When you dealing with the tag @ManyToOne you can rely on the "database" constrain, the id of the entity.

If you concerned on the Bulk operation, there is Optimization you can do. You can optimize by fetching all referenced entities in a single query before performing the bulk save. This reduces the number of database queries (related to the reference entity).

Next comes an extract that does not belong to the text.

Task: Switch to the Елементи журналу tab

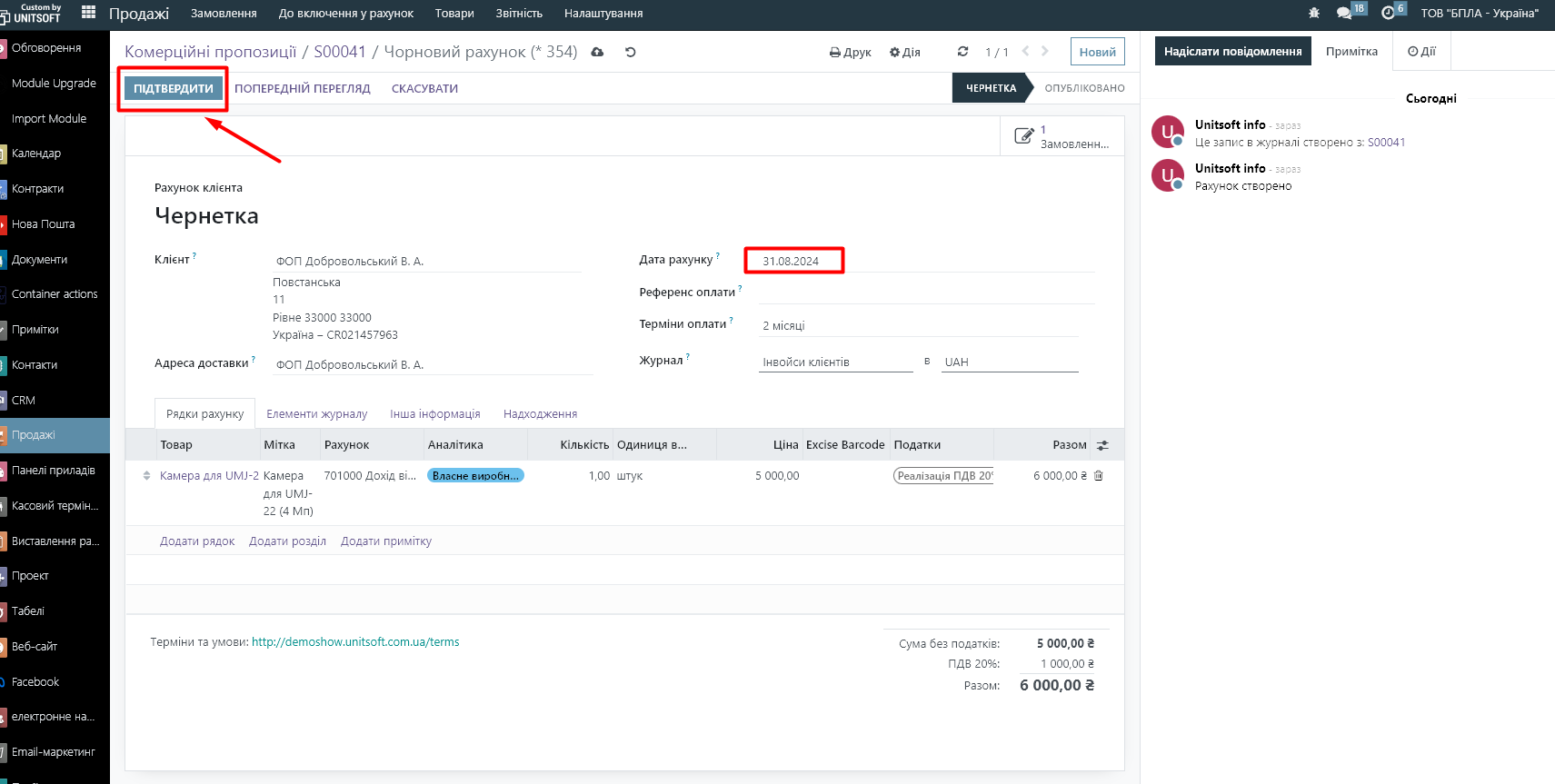Action: click(316, 414)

public void savePersons(List<PersonEntity> persons) {
    // getting all the company id
    Set<UUID> companyIds = persons.stream()
        .map(PersonEntity::getCompany)
        .filter(Objects::nonNull)
        .map(CompanyEntity::getId)
        .collect(Collectors.toSet());
    
    // find to db the reference of company that 
    // will be used in Person entity. And build as map (for efficient check exists by id)
    Map<UUID, CompanyEntity> companies = companyService.findAllById(companyIds).stream()
        .collect(Collectors.toMap(CompanyEntity::getId, Function.identity()));

    for (PersonEntity person : persons) {
        if (
            person.getCompany() != null && 
            // check the company reference id is find in Map(from db)
            !companies.containsKey(person.getCompany().getId())
        ) {
            // you can either skip/remove the person or throw error like this
            throw new EntityNotFoundException("Company not found for person: " + person.getName());
        }
    }

    personRepository.saveAll(persons);
}

Pros: More efficient than checking each entity individually in bulk operations. Cons: Requires more complex logic to handle the fetching and mapping of referenced entities.

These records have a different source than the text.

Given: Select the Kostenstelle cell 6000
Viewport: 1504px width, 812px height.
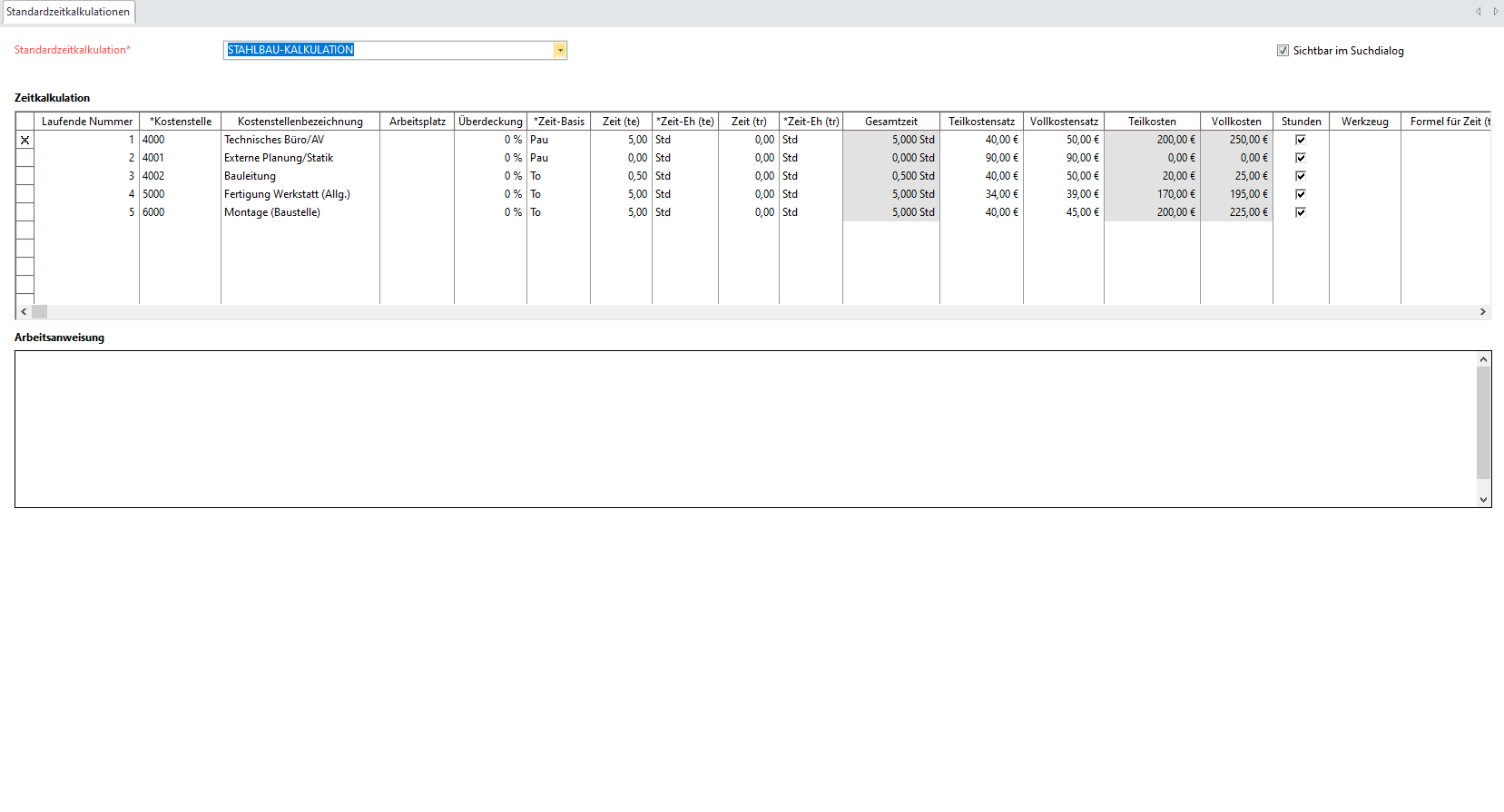Looking at the screenshot, I should tap(179, 212).
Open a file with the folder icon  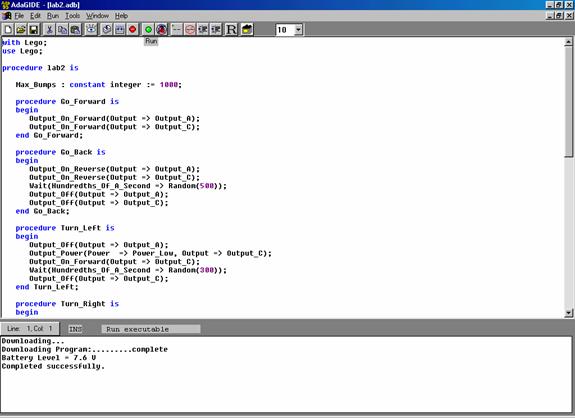pyautogui.click(x=21, y=29)
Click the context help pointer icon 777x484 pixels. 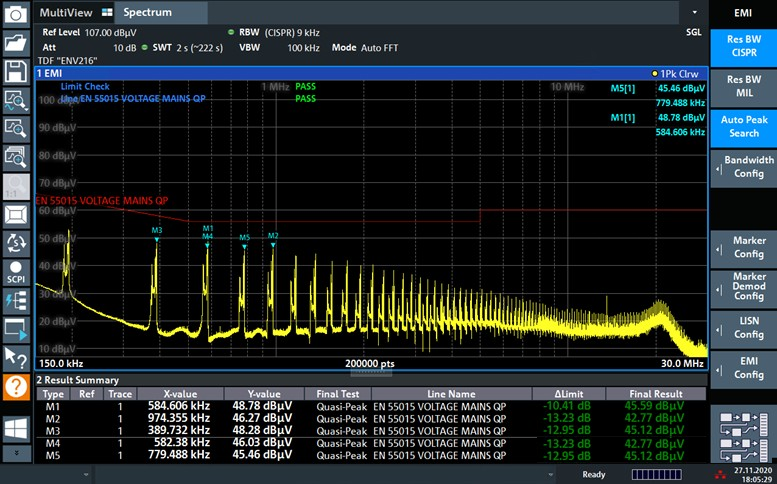point(16,357)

It depends. Since this is an opinion-based question, here are my two cents.

If a "company" doesn't exist and there's nothing to do about it - no eligibility checks, no need to verify associations - I'd leave it as is. This is often the case for entities like addresses. There will only be an issue if there's a bug that sends an incorrect ID. If not, it's likely someone tampering with the request, and we don’t need to entertain them with a proper validation message. I assume this applies to your case since you can opt out of fetching the entity (JpaRepository#getReferenceById).

If validation is necessary, like for eligibility checks, logging, or ensuring associations are intact, I'd implement some sort of caching mechanism.